Sighting range	Distance from the point of departure to the intersection of the trajectory with the line of sight
Exceeding the trajectory above the line of sight	The shortest distance from any point of the trajectory to the line of sight
target line	A straight line connecting the departure point with the target	When firing direct fire, the target line practically coincides with the aiming line
Slant Range	Distance from point of origin to target along target line	When firing direct fire, the slant range practically coincides with the aiming range.
meeting point	Intersection point of the trajectory with the target surface (ground, obstacles)
Meeting angle	The angle enclosed between the tangent to the trajectory and the tangent to the target surface (ground, obstacles) at the meeting point	The smaller of the adjacent angles, measured from 0 to 90°, is taken as the meeting angle.
Sighting line	A straight line connecting the middle of the sight slot to the top of the front sight
Aiming (pointing)	Giving the axis of the bore of the weapon the position in space necessary for firing	In order for the bullet to reach the target and hit it or the desired point on it
Horizontal aiming	Giving the axis of the bore the desired position in the horizontal plane
vertical guidance	Giving the axis of the bore the desired position in the vertical plane

The trajectory of a bullet in the air has the following properties:
- the descending branch is shorter and steeper than the ascending one;
- the angle of incidence is greater than the angle of throw;
- the final speed of the bullet is less than the initial one;
- the smallest bullet flight speed when firing at high angles of throw - on the descending branch of the trajectory, and when firing at small angles of throw - at the point of impact;
- the time of movement of the bullet along the ascending branch of the trajectory is less than along the descending one;
- the trajectory of a rotating bullet due to the lowering of the bullet under the action of gravity and derivation is a line of double curvature.

Types of trajectories and their practical significance

When firing from any type of weapon with an increase in the elevation angle from 0° to 90°, the horizontal range first increases to a certain limit, and then decreases to zero (Fig. 5).

The angle of elevation at which the greatest range is obtained is called the angle of greatest range. The value of the angle of greatest range for bullets various kinds weapons is about 35 °.
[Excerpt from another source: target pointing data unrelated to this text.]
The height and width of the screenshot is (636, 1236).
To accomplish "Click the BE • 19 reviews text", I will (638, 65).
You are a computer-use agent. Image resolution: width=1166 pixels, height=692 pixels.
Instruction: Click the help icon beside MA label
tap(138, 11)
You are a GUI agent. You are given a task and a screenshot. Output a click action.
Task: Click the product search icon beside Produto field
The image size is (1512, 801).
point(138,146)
The angle of greatest range divides all the trajectories into two types: into the trajectories flat and hinged (Fig. 6).

Flat trajectories are called trajectories obtained at elevation angles smaller than the angle of greatest range (see Fig. trajectories 1 and 2).
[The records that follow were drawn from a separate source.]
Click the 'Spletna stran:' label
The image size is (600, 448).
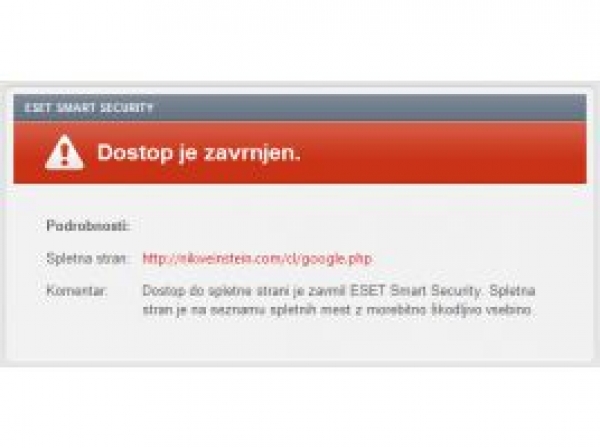(x=87, y=259)
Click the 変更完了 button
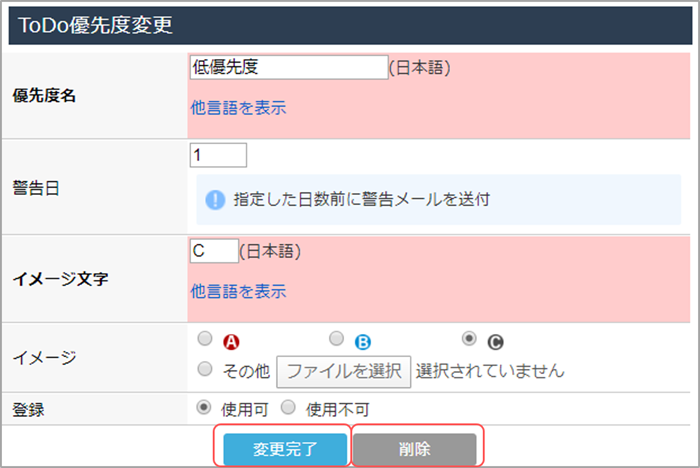700x468 pixels. (285, 449)
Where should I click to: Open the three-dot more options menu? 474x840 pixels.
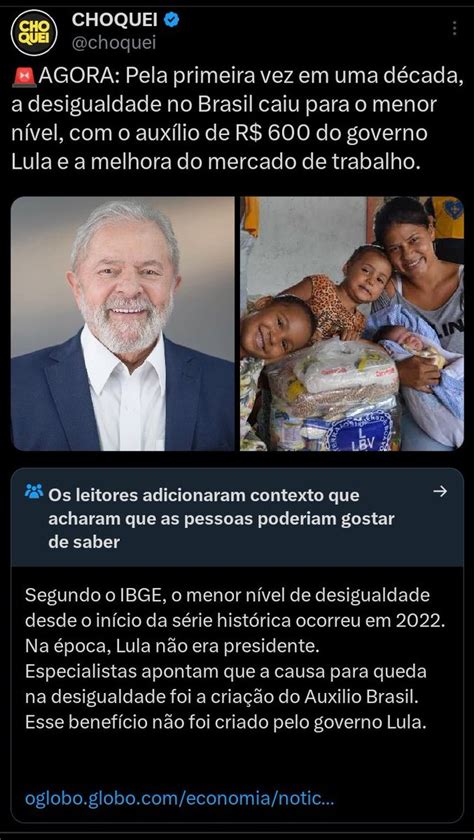454,28
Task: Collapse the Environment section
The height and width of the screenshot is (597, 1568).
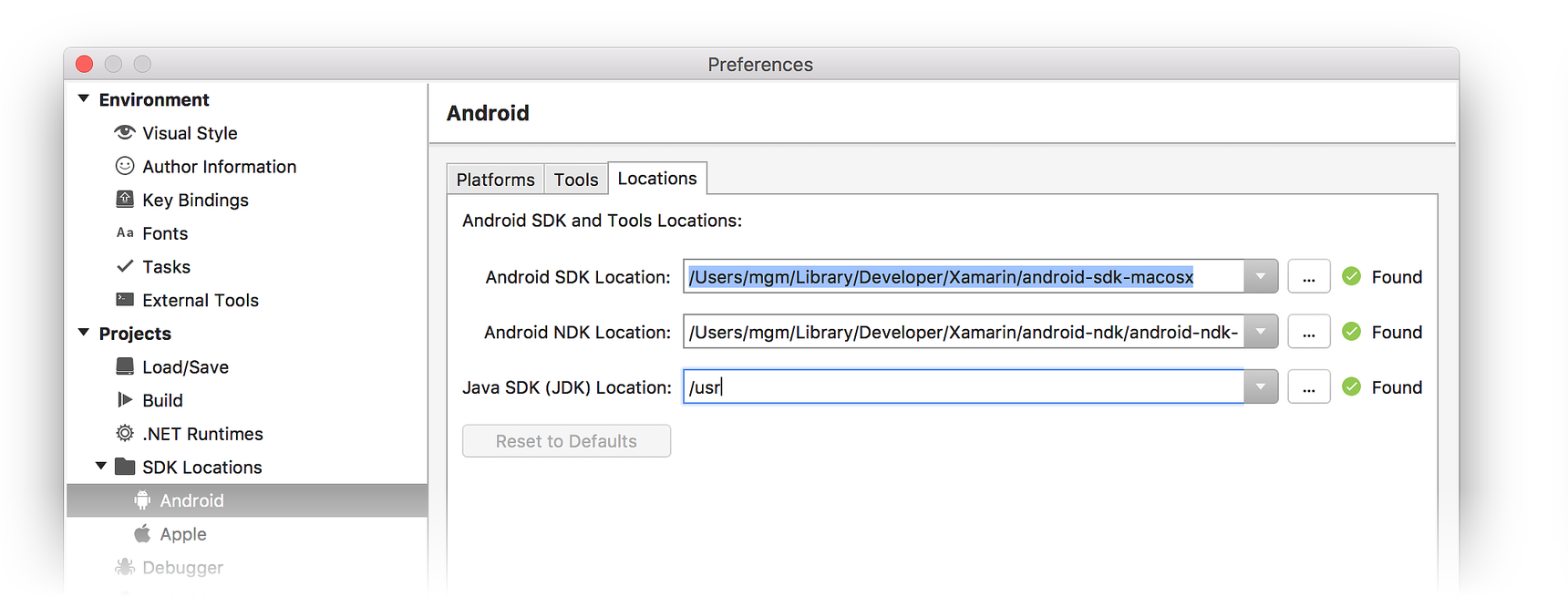Action: 84,99
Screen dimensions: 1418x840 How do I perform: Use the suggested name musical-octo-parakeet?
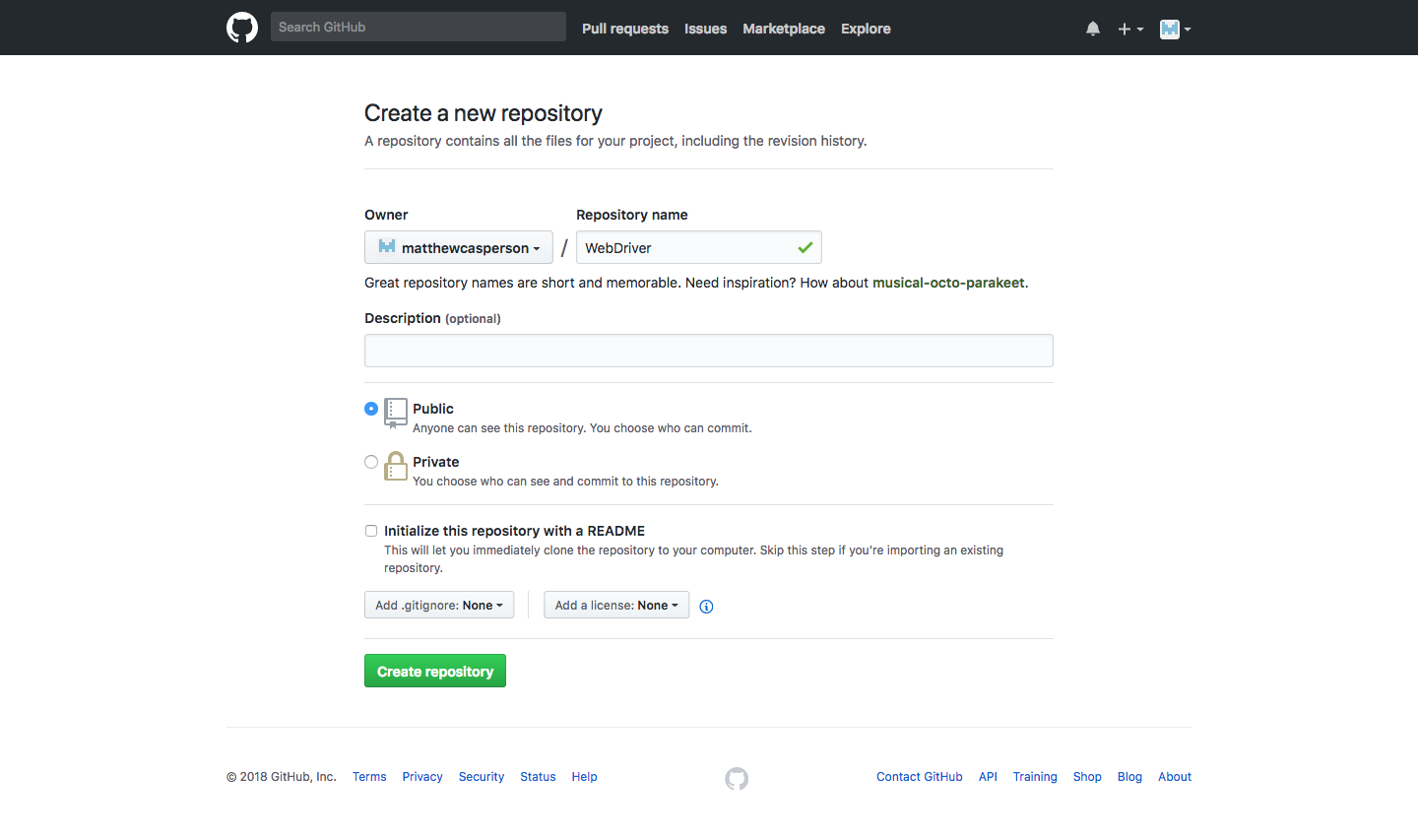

Overhead trajectories are called trajectories obtained at elevation angles greater than the angle of greatest range (see Fig. trajectories 3 and 4).

Conjugate trajectories are trajectories obtained at the same horizontal range by two trajectories, one of which is flat, the other is hinged (see Fig. trajectories 2 and 3).

When firing from small arms and grenade launchers, only flat trajectories are used. The flatter the trajectory, the greater the extent of the terrain, the target can be hit with one sight setting (the less impact on the shooting results is the error in determining the sight setting): this is the practical significance of the trajectory.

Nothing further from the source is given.